Ohrfeige: Tätliche Beleidigung oder Körperverletzung?
Die Beibringung einer Ohrfeige kann im Falle einer Strafanzeige durch den Betroffenen zu einem Strafverfahren wegen Körperverletzung in Tateinheit mit einer tätlichen Beleidigung führen. Eine „leichte“ Ohrfeige, welche die „körperliche Unversehrtheit“ nur unerheblich beeinträchtigt, stellt keine Körperverletzung dar, verwirklicht in der Regel jedoch den Tatbestand der tätlichen Beleidigung gemäß § 185 StGB. Für die Körperverletzung sieht das StGB als Strafmaß eine Freiheitsstrafe von bis zu fünf Jahren oder eine Geldstrafe vor. Die tätliche Beleidigung wird mit Freiheitsstrafe bis zu zwei Jahren oder mit Geldstrafe bestraft.

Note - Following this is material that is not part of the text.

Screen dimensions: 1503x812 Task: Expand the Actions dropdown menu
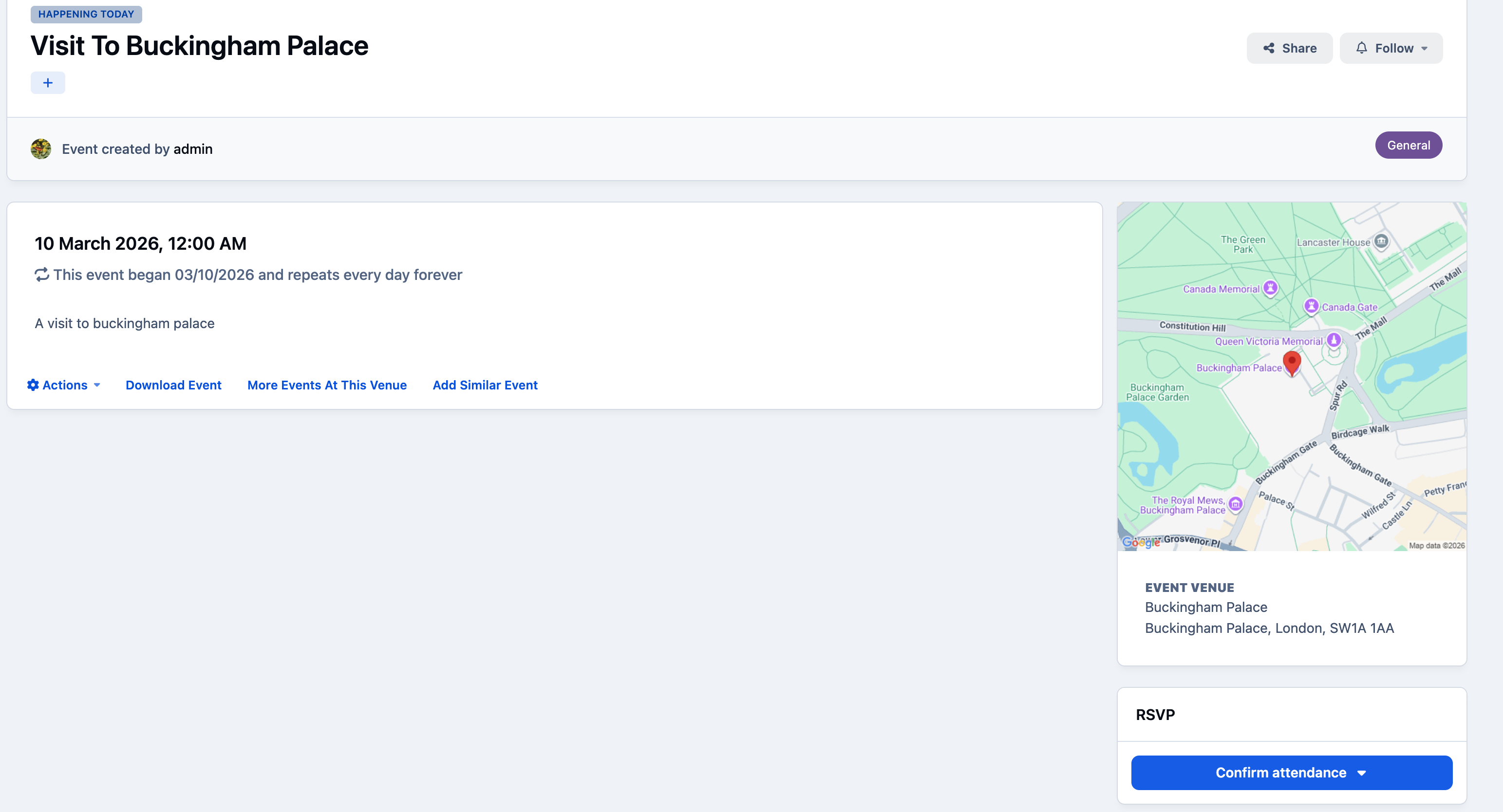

Obwohl eine Ohrfeige – im Vergleich z. B. zu einem Faustschlag in das Gesicht – landläufig mit einem eher geringen Verletzungsrisiko und geringerer Schmerzhaftigkeit in Verbindung gebracht wird, gilt diese unter Erwachsenen doch als besonders ehrenrührig.
Die Ohrfeige als Erziehungsmaßnahme
Bis ins 20. Jahrhundert wurde die Ohrfeige als probates Erziehungsmittel betrachtet. Trifft eine Ohrfeige nicht lediglich die Wange, kann es sogar gefährlich werden. In Extremfällen können Ohrfeigen bei Kindern und Jugendlichen zu einer erheblichen traumatischen Rotationsbewegung des Kopfes mit resultierender Schädelinnenraumblutung und in der Folge zu bleibenden Hirnschäden mit Behinderung oder gar zum Tode führen. Wird ein Ohr getroffen, so kann die Wirkung der flachen Hand zu einem Überdruck im äußeren Gehörgang führen, was zu dessen Verletzung führt.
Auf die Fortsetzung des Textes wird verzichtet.